# START OF Text excerpt
Antispoofing check result.

Return type

AntispoofResult

is_spoof_samples(*args, **kwargs)

Overloaded function.

  1. is_spoof_samples(samples: numpy.ndarray[numpy.int16], sample_rate: int) -> antispoof2.AntispoofResult

Tests whether given audio samples contain spoofed speech.

Parameters
  • samples (numpy.array) – PCM16 (numpy.int16) audio samples.

  • sample_rate (int) – Audio sample rate in Hz.

Returns

Antispoofing check result.

Return type

AntispoofResult

  1. is_spoof_samples(samples: numpy.ndarray[numpy.uint8], sample_rate: int) -> antispoof2.AntispoofResult

Tests whether given audio samples contain spoofed speech.

Parameters
  • samples (numpy.array) – PCM16 (numpy.uint8) audio samples.

  • sample_rate (int) – Audio sample rate in Hz.

Returns

Antispoofing check result.

Return type

AntispoofResult

  1. is_spoof_samples(samples: numpy.ndarray[numpy.float32], sample_rate: int) -> antispoof2.AntispoofResult

Tests whether given audio samples contain spoofed speech.

Parameters
  • samples (numpy.array) – float (numpy.float32) audio samples.

  • sample_rate (int) – Audio sample rate in Hz.

Returns

Antispoofing check result.

Return type

AntispoofResult

class voicesdk_cc.antispoof2.AntispoofResult

Class for antispoofing check result obtained with AntispoofEngine::is_spoof functions.

property score

Human score.

Type

float

property score_Replay

Replay attack score.

Type

float

property score_TTS

Text-to-speech attack score.

Type

float

property score_VC

Voice conversion attack score.

Type

float

property unsuitable_input_message

Message that explains the reason for audio input to be unsuitable for spoof check.

Type

str

Specific speaker attributes retrieval

class voicesdk_cc.attributes.Attributes

Estimated person attributes class.

property age

Estimated age in years.

Type

int

property gender

Estimated gender.
# END OF Text excerpt
# START OF Data lines
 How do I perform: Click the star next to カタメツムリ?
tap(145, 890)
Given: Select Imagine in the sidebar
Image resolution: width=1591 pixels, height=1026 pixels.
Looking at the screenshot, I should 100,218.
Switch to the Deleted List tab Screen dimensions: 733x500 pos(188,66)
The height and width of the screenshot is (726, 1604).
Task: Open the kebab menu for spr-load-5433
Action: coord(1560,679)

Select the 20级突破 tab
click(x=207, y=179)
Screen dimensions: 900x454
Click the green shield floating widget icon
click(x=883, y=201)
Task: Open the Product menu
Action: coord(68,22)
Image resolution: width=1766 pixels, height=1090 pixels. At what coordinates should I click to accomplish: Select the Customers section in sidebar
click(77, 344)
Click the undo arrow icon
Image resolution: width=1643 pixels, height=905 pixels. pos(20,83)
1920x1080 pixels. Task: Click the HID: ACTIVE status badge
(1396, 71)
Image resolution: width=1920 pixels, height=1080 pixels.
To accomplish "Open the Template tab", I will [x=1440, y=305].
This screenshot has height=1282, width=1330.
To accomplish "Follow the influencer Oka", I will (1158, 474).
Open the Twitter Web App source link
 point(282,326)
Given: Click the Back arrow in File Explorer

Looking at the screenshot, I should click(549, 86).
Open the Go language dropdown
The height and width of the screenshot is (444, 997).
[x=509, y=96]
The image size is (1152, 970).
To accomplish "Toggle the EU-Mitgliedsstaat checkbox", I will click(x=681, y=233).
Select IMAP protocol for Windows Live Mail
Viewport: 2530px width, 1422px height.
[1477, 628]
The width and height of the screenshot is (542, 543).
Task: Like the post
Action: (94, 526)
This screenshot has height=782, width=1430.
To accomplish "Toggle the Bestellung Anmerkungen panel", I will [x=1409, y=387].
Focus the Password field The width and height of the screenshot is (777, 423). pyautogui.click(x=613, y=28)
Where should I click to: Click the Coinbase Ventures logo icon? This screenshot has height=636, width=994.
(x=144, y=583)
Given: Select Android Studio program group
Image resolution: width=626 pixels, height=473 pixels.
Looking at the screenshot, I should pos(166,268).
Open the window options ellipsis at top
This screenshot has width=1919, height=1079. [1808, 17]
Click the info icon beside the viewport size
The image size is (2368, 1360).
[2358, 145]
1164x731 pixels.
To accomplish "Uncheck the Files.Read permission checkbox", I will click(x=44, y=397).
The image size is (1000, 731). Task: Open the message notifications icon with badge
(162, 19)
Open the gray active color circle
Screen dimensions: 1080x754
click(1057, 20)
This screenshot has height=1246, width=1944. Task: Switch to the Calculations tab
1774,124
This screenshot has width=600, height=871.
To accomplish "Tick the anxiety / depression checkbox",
# END OF Data lines
:: Requirement 1 ::
Which properties does the voice SDK documentation list for the AntispoofResult class?
:: Requirement 2 ::
Resume the voice SDK documentation right after its final line.

:: Exercise answer 1 ::
score, score_Replay, score_TTS, score_VC, unsuitable_input_message

:: Exercise answer 2 ::
Type

Gender

property gender_score

Raw gender score (the bigger score corresponding to male and the smaller score corresponding to female).

Type

float

property phone_call_participant

Estimated phone call participant class (deprecated, always equals to UNDEFINED

Type

PhoneCallParticipant

class voicesdk_cc.attributes.AttributesEstimator

Class for estimating person attributes by their voice (age and gender).

__init__(init_data_path: str)

Attributes estimator constructor.

Parameters

init_data_path (str) – Path to the directory containing init data.

estimate_with_file(path_to_wav_file: str) attributes.Attributes

Estimates person attributes using given voice sample.

Parameters

path_to_wav_file (str) – Path to WAV file.

Returns

Estimated attributes.

Return type

Attributes

estimate_with_samples(*args, **kwargs)

Overloaded function.

  1. estimate_with_samples(samples: numpy.ndarray[numpy.int16], sample_rate: int) -> attributes.Attributes

Estimates person attributes using given voice sample.

Parameters
  • samples (numpy.array) – PCM16 (numpy.int16) audio samples.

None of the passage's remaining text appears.